I'm a go in and get it done kinda person. This is what I want and this is how to do it...get it, got it...good! Not so much with adoption. Adoption is not for the faint hearted nor a person of little faith. This was not something I was completely prepared for when we started this journey. We began our adoption with Russia and got turned down due to my diabetes. It was a pretty sad day for me. Once again I felt betrayed by my health. Then China spoke to us again. And again. And again. It had from the beginning. The next week we turned in our application for China and started the race.

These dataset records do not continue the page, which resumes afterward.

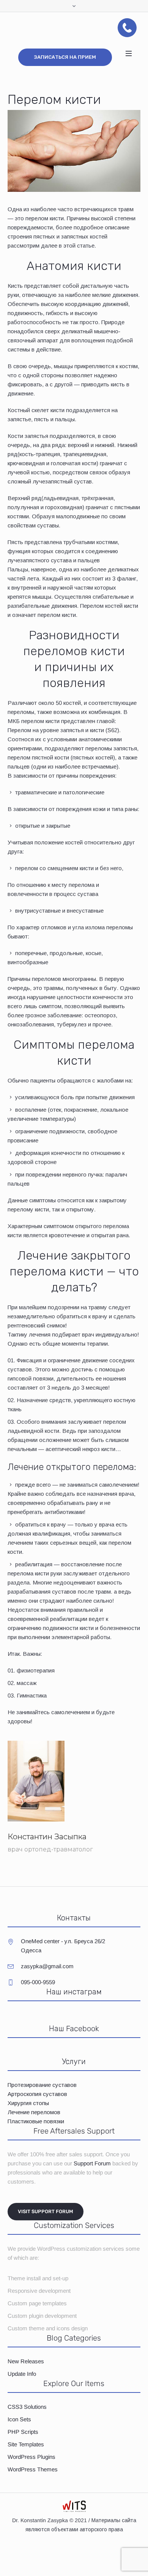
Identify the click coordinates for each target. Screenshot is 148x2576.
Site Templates (26, 2444)
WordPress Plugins (31, 2457)
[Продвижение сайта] (74, 2505)
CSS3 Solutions (27, 2406)
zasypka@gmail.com (47, 1966)
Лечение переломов (34, 2112)
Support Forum (92, 2163)
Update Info (22, 2373)
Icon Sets (19, 2419)
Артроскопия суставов (37, 2094)
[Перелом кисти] (74, 150)
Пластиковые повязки (36, 2121)
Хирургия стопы (28, 2103)
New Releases (26, 2361)
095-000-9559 (38, 1982)
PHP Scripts (23, 2432)
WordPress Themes (33, 2469)
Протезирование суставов (42, 2085)
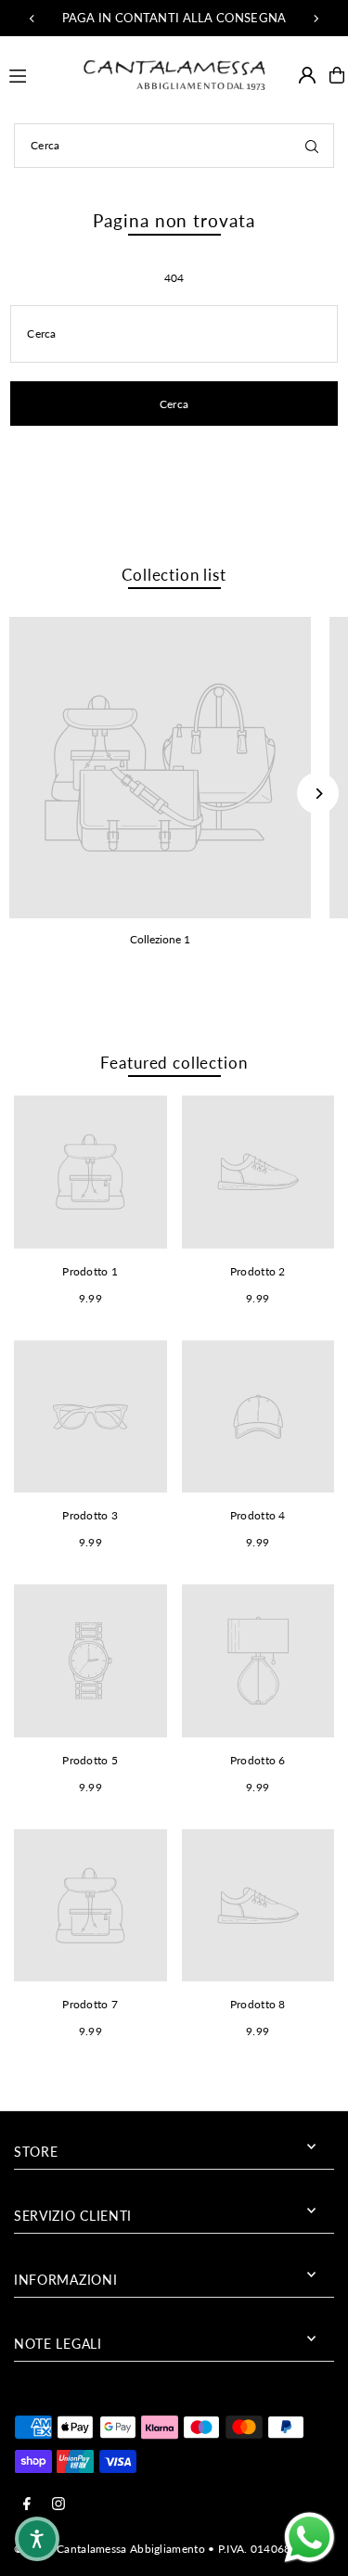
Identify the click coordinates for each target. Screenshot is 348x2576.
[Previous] (32, 18)
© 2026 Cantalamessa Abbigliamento (109, 2549)
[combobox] (174, 145)
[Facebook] (27, 2504)
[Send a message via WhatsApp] (309, 2537)
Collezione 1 (160, 939)
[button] (37, 2539)
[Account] (307, 75)
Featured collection (173, 1062)
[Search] (312, 145)
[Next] (315, 18)
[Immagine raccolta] (160, 767)
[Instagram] (58, 2504)
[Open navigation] (37, 74)
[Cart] (336, 75)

Mike captured this moment on our beach a few months back. Processed with Nelly Nero's Classic B/W with a few tweaks.As we all know the journey of love in route to China is quite a bumpy one. There are road blocks every few miles and lots of floods to swim through. When our dossier went across the ocean and landed on a desk in China we were told it would be 6-9 months to wait for our child. Those months turned into a path I never saw coming. This path changed me to the core. And to be honest right now...I'm glad. In those 45 months I learned to accept the things I can not change and make lemonade with what's leftover. I found a deeper love for myself and I found a much deeper relationship with God.
Adoption is beautiful. Adoption is hard, almost ugly sometimes. Adoption is an incredible joy. Adoption is raw. Adoption is perfect and completely imperfect at the same time. Adoption blesses two entities. Adoption is not something you can prepare for. Adoption can deplete your wallet yet give you riches beyond measure. Adoption is a gift from God.
Adoption not only changed my family it changed my life and it will change me again because my arms have plenty of room and my heart is firmly in the concrete I call the miracle of adoption.
Black and White Wednesday everyone! Our entire family hopes your kickoff to the holidays is filled with all the blessings you've prayed about all year long! Happy Thanksgiving to all!